Thanks for any help you can give me.


----------



## Daeanarah (May 7, 2012)

Love the robe and pj's tried to find your original pattern but no luck.
During that search, I found pics of your pirate, skier outfits.
Very cute.

Here is the pdf version of your Pj's, Slippers and Robe pattern. (Am Girl Bedtime Stories)

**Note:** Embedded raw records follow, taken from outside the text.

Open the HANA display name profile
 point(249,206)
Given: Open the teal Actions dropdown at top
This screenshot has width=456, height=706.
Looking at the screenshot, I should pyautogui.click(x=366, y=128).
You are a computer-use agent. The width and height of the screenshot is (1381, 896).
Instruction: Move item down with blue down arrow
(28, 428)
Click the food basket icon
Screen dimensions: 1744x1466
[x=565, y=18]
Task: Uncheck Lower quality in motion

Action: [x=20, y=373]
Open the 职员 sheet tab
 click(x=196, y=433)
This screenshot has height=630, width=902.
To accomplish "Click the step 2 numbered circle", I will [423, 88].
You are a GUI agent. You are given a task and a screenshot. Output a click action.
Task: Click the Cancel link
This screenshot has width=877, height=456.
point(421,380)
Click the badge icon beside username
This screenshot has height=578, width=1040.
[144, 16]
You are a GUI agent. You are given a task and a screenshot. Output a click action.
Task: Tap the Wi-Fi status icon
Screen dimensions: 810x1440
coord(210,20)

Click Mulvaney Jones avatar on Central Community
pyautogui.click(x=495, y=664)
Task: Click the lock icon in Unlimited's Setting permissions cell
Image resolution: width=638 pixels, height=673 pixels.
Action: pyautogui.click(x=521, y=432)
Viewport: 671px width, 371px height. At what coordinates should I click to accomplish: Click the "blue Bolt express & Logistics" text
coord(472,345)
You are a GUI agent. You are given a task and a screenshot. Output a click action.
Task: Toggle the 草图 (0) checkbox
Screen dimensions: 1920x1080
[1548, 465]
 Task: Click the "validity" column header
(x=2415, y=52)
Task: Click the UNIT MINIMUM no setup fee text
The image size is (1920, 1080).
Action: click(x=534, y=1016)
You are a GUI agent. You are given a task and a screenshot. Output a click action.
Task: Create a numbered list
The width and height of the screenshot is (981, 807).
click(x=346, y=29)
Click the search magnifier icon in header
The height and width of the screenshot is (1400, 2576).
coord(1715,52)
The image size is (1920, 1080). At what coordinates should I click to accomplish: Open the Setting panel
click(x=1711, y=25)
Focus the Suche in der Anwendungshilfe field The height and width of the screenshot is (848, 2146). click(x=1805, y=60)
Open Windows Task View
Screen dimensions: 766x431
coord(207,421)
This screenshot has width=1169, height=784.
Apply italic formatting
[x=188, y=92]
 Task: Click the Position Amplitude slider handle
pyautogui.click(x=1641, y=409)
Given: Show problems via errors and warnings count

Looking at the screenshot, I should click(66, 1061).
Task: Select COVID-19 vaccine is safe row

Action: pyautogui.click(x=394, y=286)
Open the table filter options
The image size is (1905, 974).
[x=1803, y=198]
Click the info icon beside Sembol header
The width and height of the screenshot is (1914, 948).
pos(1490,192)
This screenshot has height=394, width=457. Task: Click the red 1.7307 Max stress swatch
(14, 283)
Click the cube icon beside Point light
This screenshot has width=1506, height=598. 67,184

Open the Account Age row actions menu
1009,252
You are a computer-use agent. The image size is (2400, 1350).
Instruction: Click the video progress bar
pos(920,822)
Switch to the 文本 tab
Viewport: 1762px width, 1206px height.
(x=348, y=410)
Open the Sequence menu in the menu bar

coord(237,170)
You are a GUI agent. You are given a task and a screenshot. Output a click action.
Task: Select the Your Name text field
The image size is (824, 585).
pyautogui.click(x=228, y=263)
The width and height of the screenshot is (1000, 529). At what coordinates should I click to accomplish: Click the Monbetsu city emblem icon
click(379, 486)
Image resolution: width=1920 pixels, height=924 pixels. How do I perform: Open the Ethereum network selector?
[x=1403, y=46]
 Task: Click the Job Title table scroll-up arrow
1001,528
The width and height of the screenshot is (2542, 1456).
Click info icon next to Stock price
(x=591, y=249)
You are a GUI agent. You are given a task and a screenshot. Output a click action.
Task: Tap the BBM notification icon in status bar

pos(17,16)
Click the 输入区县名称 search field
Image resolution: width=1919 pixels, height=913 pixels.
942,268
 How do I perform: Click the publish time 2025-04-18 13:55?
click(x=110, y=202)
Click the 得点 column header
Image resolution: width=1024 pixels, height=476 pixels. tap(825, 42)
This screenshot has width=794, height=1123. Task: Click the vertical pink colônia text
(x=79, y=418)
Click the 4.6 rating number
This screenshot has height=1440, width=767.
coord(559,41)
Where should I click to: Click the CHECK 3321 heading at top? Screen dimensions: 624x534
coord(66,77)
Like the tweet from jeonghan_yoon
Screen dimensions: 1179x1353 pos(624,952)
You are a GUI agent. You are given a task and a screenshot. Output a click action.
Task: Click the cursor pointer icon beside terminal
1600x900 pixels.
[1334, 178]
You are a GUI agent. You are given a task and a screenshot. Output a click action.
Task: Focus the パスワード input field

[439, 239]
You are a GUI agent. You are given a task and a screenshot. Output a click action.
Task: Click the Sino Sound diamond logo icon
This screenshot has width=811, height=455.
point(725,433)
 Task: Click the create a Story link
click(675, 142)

There is enough room to punch holes on the side.
I also attached the pattern in Word for those who don't want it in pdf format.

Enjoy

Rhyanna


----------



## Tammy (Jan 26, 2011)

Hello I"m making my second pumpkin outfit I started monday and allmost finished with it they are so adorable thank you again so much I'm thinking of trying the pjs next  they must have jammies lol


----------



## Daeanarah (May 7, 2012)

Ok someone pointed out that this one could have been an earlier one However, the one I had posted was dated November 2012, whereas this one is dated June 2012. So the first one is the November 2012 version and second version the June 2012 issue.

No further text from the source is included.